Others, however, are clearly induced to get involved out of necessity.
Rivka Bendetskaya attended a Chabad school in the eastern city of Zaporizhzhia where she grew up. Her family was poor and not religious, but the Chabad school offered free meals and long hours. At 16, Bendetskaya came to Odessa to pursue a degree in business management at Chabad’s Jewish University. The five-year program would have cost about $17,000 at a regular university, an unaffordable sum for her family.
Sergey and Elena Yarelchenko had little to do with the organized Jewish community before they were forced to flee their home in Lugansk during the 2014 revolution. At a Jewish refugee camp set up outside Kyiv by Rabbi Moshe Azman, who named it Anatevka after the fictional hometown of Tevye from “Fiddler on the Roof,” the Yarelchenkos not only found shelter, but work and a sense of community.

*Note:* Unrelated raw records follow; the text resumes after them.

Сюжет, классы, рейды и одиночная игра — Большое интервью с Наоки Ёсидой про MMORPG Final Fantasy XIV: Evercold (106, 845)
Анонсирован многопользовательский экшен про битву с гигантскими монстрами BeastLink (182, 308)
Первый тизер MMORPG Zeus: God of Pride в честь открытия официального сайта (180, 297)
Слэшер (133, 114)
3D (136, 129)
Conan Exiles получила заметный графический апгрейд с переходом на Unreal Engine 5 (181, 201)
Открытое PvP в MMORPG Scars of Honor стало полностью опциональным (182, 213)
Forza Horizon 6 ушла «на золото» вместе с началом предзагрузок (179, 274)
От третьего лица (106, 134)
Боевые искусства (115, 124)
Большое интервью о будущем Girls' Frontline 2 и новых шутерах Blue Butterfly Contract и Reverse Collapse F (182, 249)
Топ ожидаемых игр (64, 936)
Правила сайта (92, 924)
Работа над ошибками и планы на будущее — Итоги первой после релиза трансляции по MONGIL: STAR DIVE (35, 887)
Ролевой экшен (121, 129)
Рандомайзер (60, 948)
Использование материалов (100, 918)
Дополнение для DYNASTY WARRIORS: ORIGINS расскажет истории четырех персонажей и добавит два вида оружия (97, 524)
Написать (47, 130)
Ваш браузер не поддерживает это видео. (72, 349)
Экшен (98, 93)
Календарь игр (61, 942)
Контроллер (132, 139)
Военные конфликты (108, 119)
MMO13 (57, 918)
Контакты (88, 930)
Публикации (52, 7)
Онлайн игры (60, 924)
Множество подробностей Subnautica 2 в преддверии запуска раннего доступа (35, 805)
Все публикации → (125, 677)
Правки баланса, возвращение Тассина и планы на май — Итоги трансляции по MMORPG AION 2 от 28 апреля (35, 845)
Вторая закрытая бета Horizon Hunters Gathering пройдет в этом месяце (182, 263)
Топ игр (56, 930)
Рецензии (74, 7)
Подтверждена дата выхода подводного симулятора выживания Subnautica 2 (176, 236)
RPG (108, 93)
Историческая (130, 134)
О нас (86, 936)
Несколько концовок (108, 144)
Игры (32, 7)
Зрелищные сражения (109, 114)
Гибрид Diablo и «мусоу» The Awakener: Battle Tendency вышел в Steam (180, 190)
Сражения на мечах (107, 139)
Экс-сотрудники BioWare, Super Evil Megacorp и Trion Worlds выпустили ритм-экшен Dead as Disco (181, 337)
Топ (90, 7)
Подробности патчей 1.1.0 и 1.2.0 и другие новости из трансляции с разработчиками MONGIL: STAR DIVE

“I never thought I’d go to synagogue, much less live in a Jewish village,” Sergey told JTA.
For other Ukrainian Jews, the community was a ticket to big city life.
Haya Saphonchik, a 27-year-old kindergarten teacher, enrolled in a Jewish school in Odessa primarily to escape her impoverished hometown of Kremenchuk.
“My mom had no money to send me to Odessa,” Saphonchik said. “She asked me when I was 17: ‘Do you want to stay in Kremenchuk in a regular school, or do you want to go a Jewish school in Odessa?’ Of course I went to Odessa.”
After graduating from high school, Saphonchik went on to study at the Jewish University in Odessa, where she met her husband, Uriel, who came to study computer programming from his native Russia. Though she came initially for financial reasons, she stayed because the school offered her more than just an education.
“I found great beauty,” Saphonchik said, “a great mutual responsibility for each other that I didn’t know existed and which ended up giving me the best things that I have in life.”